Comment l’Afnic a détecté puis gelé qouv.fr
Nous nous sommes entretenus avec Marianne Georgelin, responsable du service juridique de l’Association française pour le nommage Internet en coopération (Afnic). Elle nous explique la suite des événements et les possibilités qui sont sur la table.
Nous demandons d’abord comment la procédure a été lancée : détection interne ? Signalement à l’Afnic (via le formulaire dédié) ? Sans nous donner le déroulement exact des opérations, Marianne Georgelin pense que le nom de domaine qouv.fr a été à la fois détecté et signalé par les internautes.
« Chaque jour, on publie notre liste des noms de domaine enregistrés en .fr [par exemple, celle du 2 septembre 2024, ndlr]. On a des détections bien sûr, et puis on a des personnes qui nous font des signalements, via un formulaire sur notre site web […]

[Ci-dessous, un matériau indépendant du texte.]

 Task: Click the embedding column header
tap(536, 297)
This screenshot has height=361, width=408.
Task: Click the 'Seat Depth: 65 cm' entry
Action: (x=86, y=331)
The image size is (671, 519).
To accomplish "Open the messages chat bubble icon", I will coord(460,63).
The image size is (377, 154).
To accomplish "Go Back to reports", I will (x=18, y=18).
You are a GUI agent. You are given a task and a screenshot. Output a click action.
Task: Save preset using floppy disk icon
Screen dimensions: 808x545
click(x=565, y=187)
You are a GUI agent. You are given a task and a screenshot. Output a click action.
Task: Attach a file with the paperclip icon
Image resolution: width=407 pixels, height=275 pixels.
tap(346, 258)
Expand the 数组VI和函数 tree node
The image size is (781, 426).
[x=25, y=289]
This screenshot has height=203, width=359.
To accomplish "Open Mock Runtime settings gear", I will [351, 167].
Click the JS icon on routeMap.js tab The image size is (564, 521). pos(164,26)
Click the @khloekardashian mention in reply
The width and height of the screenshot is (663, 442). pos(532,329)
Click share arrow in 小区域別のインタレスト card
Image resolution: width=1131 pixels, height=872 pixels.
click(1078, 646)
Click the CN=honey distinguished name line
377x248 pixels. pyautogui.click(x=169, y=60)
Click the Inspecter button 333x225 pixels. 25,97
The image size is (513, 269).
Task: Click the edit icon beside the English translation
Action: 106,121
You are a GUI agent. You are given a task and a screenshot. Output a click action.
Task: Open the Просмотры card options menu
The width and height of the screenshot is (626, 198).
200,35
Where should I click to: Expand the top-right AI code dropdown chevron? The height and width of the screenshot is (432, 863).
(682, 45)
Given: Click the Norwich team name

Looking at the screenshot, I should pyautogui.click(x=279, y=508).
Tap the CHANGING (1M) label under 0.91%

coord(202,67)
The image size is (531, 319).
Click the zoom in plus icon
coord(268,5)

Une fois qu’on en a pris connaissance, on a lancé une procédure de vérification des données du titulaire du nom de domaine […] du fait du potentiel problème qu’il peut représenter par la suite ».
7 jours de gel, 30 jours de blocage… et ensuite ?
La première étape de la procédure était donc le gel du nom de domaine, en place dès vendredi. Cette procédure dure 7 jours. Le titulaire du nom de domaine doit pendant ce laps de temps prouver son identité.
Pour rappel, en tant que titulaire d’un nom de domaine en .fr, vous devez respecter certaines obligations : « résider sur le territoire de l’un des États membres de l’Union européenne ou sur l’un des états suivants : Islande, Liechtenstein, Norvège, Suisse […] Vous avez l’obligation de fournir des coordonnées (numéro de téléphone, adresse et éléments d’identification) exactes et ce, pendant toute la durée de vie de votre nom de domaine ».
Le guide pratique du .fr précise aussi que, « par auto-saisine ou suite à une demande justifiée d’un tiers, l’Afnic peut être amenée à lancer une procédure de justification ». On est en plein dans le premier cas.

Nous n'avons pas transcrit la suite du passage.